Ficámos de nos encontrar com o doutor (xôtor) Pedro Braga Falcão na livraria Flâneur no Porto. O tradutor de Horácio atrasou-se meia hora e compareceu no seu melhor fato de treino (ainda sem acertar com o detalhe da peúga por cima da calça, contudo). A livraria encontrava-se fechada e, como é costume nestes encontros entre literatos, dirigimo-nos para o café mais literário, mais boémio e mais próximo que nos foi possível encontrar. Ou assim garantimos ao poeta: as mesas eram de fórmica cinzenta com umas toalhinhas de papel por cima, havia uns croissants solitários e tristonhos (talvez de há dois dias, talvez um pouco mais) no expositor do balcão, e quando pedimos dois copos de vinho rosé não havia. Na verdade, nenhuma variedade de vinho estava disponível. Tivemos de nos contentar com café. Para nossa surpresa apareceu acompanhado do seu filho de cinco anos, que falava claramente demasiado e queria muito os croissants de dois dias. O tradutor não nos dispensou toda atenção que merecíamos por causa do pirralho, o que nunca fica bem num erudito.

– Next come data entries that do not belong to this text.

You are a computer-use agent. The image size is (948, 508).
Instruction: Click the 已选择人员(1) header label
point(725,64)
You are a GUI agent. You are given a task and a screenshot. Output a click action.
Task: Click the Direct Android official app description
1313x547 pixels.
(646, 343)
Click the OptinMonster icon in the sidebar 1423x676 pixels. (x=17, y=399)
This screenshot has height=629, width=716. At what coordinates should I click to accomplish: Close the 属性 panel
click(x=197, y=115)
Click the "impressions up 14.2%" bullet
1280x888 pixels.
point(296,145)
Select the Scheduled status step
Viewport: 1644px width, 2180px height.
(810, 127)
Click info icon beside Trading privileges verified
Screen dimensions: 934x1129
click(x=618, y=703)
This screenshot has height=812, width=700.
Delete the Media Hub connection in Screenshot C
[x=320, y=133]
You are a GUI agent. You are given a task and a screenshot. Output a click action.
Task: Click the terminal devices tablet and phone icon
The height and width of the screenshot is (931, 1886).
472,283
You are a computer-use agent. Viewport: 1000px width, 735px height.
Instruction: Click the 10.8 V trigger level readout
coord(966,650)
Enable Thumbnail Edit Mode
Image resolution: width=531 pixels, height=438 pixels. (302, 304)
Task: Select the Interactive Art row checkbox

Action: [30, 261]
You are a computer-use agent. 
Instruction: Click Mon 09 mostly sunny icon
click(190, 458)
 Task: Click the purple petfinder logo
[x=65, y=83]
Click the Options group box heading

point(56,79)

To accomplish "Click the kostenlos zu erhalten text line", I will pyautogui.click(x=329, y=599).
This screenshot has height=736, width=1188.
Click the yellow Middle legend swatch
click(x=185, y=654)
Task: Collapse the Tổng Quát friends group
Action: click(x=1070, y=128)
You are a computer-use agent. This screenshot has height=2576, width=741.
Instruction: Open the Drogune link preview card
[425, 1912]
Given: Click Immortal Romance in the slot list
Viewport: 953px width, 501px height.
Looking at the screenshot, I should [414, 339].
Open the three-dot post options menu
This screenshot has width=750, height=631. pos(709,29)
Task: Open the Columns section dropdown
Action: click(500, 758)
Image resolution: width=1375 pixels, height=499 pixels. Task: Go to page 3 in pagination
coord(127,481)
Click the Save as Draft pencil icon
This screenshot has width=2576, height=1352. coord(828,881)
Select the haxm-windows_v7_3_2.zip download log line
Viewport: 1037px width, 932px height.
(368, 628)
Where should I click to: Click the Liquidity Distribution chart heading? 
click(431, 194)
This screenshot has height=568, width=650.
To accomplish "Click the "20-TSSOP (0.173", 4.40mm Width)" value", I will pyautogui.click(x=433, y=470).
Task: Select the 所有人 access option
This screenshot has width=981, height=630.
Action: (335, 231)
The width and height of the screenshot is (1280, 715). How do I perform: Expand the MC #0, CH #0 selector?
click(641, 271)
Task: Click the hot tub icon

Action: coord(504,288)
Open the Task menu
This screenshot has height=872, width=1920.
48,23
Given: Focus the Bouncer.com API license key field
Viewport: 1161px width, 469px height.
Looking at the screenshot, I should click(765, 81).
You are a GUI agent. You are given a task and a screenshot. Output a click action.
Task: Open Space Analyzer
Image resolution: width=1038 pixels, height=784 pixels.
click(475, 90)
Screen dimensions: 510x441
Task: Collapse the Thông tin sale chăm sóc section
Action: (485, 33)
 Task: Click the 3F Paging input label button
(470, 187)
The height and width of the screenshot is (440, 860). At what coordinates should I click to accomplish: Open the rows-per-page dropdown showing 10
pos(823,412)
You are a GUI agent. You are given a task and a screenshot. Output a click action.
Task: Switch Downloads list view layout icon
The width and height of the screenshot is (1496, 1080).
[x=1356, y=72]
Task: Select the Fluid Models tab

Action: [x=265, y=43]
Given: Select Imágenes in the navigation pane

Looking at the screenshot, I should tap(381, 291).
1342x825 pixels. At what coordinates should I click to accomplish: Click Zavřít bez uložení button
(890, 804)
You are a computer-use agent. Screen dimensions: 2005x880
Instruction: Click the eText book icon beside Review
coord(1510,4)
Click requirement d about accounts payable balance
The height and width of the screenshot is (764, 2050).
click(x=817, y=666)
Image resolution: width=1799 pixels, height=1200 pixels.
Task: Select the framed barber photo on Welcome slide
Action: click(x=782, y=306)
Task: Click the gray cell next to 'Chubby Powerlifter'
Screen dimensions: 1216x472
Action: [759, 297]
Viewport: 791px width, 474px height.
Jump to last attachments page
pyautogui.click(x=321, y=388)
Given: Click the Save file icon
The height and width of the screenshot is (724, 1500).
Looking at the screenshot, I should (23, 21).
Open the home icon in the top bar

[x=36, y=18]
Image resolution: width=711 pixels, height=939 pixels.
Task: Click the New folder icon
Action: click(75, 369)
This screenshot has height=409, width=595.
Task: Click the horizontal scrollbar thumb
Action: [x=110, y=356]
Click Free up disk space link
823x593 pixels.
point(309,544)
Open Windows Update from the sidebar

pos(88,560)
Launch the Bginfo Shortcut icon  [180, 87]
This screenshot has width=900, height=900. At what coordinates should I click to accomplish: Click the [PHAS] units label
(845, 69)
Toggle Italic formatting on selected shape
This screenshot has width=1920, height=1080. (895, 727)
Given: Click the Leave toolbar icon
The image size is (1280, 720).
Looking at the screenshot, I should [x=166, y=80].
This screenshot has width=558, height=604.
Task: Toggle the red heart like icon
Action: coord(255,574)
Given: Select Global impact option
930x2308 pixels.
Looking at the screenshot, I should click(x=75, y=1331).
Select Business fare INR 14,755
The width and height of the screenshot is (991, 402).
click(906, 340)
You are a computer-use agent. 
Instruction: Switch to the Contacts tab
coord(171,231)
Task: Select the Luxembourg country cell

Pedro Braga Falcão é doutorado em estudos clássicos com uma tese sobre a música da poesia de Horácio e há ainda uma licenciatura em música, como instrumentista de viola de arco (embora PBF não negue o seu interesse pela trompa). É professor na Universidade Católica Portuguesa, gosta de etimologias (Palavras que falam por nós, Clube do Autor), é autor de um livro de poemas (Do Princípio, também pela Cotovia) e há outro livro de poemas a sair em breve pela Enfermaria 6. Nenhum destes méritos iguala a audácia e a autoridade da sua opção por um venerável bigode (se é que podemos chamar bigode a um conjunto esparso de pêlos sobre o nariz). Juntámo-nos numa tarde de Outono, quase inverno, para falar da nova tradução das Epístolas de Horácio.

Como surgiu a ideia de traduzir as Epístolas de Horácio e porquê esta obra em particular? Foi por gostar de ler correspondência alheia?

Se tentar ler as epístolas de Horácio como correspondência alheia, vai ficar bastante desiludida (risos). Suponho que a única coisa que ficará a saber é que Horácio se tratava de um comilão baixinho, grisalho e corpulento, e que tinha um grupo grande de amigos de quem não sabemos praticamente nada. Bem, a Cassandra na sua qualidade de profetisa poderá saber mais qualquer coisa (risos afectados e estupidamente pedantes). Porque decidi traduzir as Epístolas? Na verdade, era a consequência lógica de traduzir as Odes; cronologicamente, era o que fazia mais sentido: as Epístolas foram publicadas a seguir aos primeiros três livros de odes... Mas a minha intenção é mesmo traduzir toda a obra de Horácio (só faltam os Epodos, as Sátiras e a Arte Poética).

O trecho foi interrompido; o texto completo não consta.